Meskipun basis kas lebih sederhana dan mudah diterapkan, ia memiliki keterbatasan dalam mencerminkan kondisi keuangan yang sebenarnya. Oleh karena itu, beberapa lembaga
sosial syariah besar di Indonesia mulai beralih ke basis akrual atau minimal menggunakan sistem kas modifikasi. Ini adalah bentuk kompromi yang bertujuan untuk meningkatkan transparansi dan akuntabilitas sambil mempertahankan kesederhanaan.
Dalam pandangan penulis, basis akrual lebih sesuai dengan semangat dan prinsip syariah karena memberikan informasi yang lebih adil dan transparan kepada para pemangku kepentingan.
Hal ini sangat penting dalam sistem keuangan syariah yang mengedepankan
nilai-nilai etika dan tanggung jawab sosial. Namun, penerapannya perlu dilakukan secara bertahap, terutama pada lembaga-lembaga dengan keterbatasan kapasitas. Pemerintah
dan asosiasi profesi harus memberikan dukungan berupa pelatihan, regulasi, dan pengembangan teknologi agar transisi ini dapat berjalan efektif.
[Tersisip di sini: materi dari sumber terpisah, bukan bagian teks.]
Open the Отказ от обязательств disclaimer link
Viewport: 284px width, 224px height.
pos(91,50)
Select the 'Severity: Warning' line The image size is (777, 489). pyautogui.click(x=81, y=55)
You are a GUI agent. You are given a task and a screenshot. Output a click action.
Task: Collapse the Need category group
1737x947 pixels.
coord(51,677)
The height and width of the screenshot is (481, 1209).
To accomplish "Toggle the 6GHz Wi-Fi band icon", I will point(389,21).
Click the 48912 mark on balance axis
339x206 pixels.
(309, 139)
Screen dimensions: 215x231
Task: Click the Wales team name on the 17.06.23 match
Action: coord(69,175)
Kesimpulannya, pilihan antara akrual dan kas basis dalam akuntansi syariah harus mempertimbangkan konteks operasional, kapasitas institusi, dan tujuan syariah. Akrual basis adalah pendekatan ideal yang lebih sejalan dengan maqasid syariah, tetapi basis kas
tetap relevan dalam hal tertentu. Yang terpenting adalah komitmen terhadap nilai-nilai Islam dalam pengelolaan keuangan, baik melalui sistem pencatatan yang kompleks
maupun sederhana.
Dengan demikian, sistem akuntansi dalam skim syariah tidak hanya
menjadi alat administratif, tetapi juga representasi dari tanggung jawab moral dan spiritual dalam mengelola amanah umat.